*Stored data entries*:
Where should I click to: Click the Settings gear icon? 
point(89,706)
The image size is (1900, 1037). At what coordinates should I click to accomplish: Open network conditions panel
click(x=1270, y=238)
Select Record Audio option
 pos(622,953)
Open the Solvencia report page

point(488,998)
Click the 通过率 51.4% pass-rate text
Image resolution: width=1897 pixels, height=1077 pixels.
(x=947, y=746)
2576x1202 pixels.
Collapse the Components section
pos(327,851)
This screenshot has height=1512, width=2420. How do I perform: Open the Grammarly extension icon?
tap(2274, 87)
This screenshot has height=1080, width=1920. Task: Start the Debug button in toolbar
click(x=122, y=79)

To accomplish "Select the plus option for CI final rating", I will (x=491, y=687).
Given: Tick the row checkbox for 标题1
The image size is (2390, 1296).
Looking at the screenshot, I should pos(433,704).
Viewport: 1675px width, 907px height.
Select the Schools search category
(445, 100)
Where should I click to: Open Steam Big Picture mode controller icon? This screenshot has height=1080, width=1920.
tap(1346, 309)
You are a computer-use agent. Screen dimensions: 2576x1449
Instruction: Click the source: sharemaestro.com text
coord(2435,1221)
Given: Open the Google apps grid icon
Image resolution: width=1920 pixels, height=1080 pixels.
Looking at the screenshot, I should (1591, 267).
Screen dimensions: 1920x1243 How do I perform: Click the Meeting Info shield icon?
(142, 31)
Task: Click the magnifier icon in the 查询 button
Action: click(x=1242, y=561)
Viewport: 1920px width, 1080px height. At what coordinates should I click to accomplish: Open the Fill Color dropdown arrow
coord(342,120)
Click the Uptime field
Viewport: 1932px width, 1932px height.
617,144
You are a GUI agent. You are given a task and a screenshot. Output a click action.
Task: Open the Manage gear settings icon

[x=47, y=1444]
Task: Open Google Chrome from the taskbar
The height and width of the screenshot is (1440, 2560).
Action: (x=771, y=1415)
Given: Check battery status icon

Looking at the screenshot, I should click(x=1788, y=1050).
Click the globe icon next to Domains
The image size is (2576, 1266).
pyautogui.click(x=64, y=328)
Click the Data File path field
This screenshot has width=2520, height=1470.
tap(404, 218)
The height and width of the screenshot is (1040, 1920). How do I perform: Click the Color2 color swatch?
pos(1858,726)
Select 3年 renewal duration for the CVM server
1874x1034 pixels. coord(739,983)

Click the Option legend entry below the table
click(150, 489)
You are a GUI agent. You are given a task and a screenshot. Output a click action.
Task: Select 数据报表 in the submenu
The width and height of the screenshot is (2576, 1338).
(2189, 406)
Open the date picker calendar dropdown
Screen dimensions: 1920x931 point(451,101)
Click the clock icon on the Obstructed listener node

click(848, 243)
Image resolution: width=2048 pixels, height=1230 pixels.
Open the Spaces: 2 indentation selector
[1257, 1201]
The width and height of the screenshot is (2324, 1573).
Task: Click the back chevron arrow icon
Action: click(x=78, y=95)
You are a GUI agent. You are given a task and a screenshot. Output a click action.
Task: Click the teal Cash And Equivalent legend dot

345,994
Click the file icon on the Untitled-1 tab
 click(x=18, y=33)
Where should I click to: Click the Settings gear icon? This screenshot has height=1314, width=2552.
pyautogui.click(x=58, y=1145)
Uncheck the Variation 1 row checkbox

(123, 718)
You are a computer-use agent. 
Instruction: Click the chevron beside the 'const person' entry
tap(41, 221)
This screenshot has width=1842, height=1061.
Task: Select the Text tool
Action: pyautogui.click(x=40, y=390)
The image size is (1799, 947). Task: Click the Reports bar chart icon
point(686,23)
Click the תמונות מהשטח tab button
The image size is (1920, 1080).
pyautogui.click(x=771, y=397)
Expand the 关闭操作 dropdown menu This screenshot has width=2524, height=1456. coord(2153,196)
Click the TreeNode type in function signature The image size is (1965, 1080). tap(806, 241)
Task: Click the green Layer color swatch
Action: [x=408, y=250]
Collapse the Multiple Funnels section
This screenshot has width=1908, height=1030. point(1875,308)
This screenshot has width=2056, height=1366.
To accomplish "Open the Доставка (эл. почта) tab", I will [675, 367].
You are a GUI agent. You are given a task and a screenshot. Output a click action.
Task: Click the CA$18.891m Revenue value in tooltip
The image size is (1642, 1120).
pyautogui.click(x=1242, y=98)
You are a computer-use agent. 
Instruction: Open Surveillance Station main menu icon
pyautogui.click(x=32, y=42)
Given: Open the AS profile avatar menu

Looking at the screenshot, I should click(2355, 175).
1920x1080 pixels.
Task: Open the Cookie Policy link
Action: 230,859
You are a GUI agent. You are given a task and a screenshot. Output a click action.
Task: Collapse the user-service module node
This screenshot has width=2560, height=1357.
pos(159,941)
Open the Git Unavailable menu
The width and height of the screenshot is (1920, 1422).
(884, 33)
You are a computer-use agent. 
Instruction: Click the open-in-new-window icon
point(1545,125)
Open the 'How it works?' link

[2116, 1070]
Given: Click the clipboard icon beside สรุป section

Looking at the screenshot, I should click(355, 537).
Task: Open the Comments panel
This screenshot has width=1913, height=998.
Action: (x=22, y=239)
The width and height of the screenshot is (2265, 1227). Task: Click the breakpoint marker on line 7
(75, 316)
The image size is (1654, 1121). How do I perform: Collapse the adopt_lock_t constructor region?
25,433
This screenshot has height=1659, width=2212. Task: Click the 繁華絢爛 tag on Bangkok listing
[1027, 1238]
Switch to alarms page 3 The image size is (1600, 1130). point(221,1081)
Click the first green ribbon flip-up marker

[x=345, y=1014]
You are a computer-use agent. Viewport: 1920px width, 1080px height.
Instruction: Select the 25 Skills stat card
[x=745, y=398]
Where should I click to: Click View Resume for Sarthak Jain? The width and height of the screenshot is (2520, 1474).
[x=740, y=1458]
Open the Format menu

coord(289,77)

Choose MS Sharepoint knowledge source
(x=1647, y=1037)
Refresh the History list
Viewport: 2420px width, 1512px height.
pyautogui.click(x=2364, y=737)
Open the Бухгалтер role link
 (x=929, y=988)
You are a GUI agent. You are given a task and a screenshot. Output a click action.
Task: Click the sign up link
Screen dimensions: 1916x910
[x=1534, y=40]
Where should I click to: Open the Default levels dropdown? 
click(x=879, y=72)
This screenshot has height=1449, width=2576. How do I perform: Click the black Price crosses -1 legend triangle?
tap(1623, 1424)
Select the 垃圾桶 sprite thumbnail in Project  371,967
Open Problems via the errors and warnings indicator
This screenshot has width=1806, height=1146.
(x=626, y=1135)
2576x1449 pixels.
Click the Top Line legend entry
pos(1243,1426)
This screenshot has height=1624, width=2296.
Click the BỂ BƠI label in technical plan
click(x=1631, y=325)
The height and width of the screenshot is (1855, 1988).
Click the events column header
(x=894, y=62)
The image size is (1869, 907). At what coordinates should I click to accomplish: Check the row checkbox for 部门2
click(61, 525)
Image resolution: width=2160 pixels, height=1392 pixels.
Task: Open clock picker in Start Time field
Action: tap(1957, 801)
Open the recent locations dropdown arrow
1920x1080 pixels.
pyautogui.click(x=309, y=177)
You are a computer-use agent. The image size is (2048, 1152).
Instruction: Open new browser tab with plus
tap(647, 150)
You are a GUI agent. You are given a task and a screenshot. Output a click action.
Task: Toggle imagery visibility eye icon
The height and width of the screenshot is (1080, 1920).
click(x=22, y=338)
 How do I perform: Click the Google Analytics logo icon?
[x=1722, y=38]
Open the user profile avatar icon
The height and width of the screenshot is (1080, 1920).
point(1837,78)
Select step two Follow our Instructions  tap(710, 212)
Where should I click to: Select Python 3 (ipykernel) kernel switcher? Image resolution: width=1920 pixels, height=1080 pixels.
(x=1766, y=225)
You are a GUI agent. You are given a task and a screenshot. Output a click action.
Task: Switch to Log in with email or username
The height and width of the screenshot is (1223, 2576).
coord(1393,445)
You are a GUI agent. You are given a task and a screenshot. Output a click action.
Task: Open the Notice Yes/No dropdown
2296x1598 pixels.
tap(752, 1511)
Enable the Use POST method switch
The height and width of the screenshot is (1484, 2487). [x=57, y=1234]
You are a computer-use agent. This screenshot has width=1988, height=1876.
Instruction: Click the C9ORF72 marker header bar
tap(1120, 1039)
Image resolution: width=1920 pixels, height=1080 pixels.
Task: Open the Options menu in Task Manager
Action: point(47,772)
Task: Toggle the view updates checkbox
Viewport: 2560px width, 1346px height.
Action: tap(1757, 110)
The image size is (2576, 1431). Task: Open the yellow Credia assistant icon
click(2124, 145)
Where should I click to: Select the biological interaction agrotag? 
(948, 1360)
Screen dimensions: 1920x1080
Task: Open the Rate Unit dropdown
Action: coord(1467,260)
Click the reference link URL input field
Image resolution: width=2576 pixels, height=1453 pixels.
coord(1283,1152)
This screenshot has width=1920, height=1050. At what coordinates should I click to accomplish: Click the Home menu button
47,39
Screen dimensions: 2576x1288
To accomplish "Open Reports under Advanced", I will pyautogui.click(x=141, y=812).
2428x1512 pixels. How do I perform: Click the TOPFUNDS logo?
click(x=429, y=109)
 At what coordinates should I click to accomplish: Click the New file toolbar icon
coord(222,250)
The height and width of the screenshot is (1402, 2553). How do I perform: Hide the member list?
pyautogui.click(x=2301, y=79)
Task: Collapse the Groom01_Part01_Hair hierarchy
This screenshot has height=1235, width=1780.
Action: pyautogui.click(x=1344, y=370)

*What the task asks*:
List all lines above in which the string "will" appears.

*Output for this exercise*:
To accomplish "Select the plus option for CI final rating", I will (x=491, y=687).
To accomplish "Open the Доставка (эл. почта) tab", I will [675, 367].
To accomplish "Open Reports under Advanced", I will pyautogui.click(x=141, y=812).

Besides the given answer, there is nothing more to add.